(Entries drawn from a collection)
- - - -

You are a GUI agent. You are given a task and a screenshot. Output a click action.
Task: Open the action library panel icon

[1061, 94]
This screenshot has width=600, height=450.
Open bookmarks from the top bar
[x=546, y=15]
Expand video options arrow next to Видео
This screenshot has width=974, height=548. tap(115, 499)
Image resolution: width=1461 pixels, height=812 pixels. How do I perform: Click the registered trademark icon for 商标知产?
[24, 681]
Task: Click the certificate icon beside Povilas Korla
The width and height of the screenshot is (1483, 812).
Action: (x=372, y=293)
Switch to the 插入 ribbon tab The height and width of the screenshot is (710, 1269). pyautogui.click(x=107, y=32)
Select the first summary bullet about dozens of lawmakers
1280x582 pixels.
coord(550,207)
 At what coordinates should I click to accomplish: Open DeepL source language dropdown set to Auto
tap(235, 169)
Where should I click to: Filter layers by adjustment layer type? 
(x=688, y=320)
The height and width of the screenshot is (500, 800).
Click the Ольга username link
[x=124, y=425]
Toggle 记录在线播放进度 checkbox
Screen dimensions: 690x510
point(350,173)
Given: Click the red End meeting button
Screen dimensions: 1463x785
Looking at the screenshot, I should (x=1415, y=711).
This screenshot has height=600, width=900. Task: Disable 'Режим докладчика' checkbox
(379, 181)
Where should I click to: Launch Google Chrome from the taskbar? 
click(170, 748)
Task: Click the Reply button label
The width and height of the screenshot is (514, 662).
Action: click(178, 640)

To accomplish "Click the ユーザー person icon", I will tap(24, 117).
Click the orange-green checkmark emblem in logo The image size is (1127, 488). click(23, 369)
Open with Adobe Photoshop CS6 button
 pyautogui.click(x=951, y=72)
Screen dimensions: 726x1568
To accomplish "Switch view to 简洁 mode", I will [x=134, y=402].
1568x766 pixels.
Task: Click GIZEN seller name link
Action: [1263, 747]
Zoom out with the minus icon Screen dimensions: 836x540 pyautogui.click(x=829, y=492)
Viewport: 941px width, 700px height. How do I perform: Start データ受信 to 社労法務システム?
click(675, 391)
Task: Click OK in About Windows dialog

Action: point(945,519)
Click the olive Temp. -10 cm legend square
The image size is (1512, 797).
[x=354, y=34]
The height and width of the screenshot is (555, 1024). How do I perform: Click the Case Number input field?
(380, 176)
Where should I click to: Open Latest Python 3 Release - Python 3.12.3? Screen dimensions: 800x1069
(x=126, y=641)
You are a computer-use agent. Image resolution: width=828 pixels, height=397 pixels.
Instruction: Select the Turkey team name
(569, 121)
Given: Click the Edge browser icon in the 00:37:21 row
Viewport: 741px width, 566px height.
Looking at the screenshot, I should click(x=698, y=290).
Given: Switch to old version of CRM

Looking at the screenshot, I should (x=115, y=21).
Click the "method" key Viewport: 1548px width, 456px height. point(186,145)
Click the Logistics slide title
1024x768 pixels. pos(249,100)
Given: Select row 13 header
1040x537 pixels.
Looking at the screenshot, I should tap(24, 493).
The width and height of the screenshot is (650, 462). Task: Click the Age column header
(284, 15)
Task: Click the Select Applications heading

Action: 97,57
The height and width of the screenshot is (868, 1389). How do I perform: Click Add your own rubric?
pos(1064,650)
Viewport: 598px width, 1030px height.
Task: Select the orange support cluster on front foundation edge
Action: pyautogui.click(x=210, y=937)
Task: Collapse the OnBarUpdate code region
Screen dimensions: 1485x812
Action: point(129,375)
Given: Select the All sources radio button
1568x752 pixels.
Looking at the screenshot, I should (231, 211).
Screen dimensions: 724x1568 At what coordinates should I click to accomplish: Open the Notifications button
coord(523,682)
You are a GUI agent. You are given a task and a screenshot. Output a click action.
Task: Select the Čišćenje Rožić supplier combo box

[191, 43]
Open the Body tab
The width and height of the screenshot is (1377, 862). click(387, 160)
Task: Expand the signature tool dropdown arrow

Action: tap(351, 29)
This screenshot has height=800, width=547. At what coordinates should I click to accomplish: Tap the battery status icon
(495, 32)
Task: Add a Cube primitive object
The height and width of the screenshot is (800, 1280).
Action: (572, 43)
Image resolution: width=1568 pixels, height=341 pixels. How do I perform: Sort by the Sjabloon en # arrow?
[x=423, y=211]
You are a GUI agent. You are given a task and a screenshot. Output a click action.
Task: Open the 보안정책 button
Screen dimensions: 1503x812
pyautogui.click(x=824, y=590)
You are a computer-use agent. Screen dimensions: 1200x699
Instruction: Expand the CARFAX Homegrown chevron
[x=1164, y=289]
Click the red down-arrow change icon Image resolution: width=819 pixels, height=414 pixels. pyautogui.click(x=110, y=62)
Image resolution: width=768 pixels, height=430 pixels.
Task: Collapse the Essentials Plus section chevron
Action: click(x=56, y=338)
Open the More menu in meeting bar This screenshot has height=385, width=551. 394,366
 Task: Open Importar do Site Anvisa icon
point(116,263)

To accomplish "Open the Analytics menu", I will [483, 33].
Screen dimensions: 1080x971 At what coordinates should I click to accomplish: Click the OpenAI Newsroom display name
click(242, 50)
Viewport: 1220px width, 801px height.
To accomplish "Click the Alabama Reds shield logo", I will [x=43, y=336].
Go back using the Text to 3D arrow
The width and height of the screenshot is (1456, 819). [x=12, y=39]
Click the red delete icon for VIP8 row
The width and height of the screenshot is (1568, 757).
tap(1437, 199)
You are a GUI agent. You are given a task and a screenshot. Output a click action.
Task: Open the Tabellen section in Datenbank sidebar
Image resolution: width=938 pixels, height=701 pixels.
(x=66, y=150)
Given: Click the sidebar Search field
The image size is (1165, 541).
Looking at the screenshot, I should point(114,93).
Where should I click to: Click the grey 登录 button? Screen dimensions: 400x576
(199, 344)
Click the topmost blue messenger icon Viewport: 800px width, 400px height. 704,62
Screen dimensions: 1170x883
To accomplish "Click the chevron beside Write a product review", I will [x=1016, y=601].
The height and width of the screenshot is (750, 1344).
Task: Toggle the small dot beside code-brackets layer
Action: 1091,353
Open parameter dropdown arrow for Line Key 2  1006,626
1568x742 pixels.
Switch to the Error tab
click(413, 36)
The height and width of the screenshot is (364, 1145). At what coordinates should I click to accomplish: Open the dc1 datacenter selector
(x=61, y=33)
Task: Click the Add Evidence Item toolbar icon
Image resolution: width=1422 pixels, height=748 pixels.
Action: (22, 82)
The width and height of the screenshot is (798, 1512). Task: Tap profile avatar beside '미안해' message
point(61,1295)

- - - -

PROBLEM TO SOLVE: Rewrite the records from the beginning up to and including the line containing "[x=546, y=15]", requests included. Shift every coordinate in the answers by -147.

ANSWER FOR THIS EXERCISE:
You are a GUI agent. You are given a task and a screenshot. Output a click action.
Task: Open the action library panel icon

[914, -53]
This screenshot has width=600, height=450.
Open bookmarks from the top bar
[x=399, y=-132]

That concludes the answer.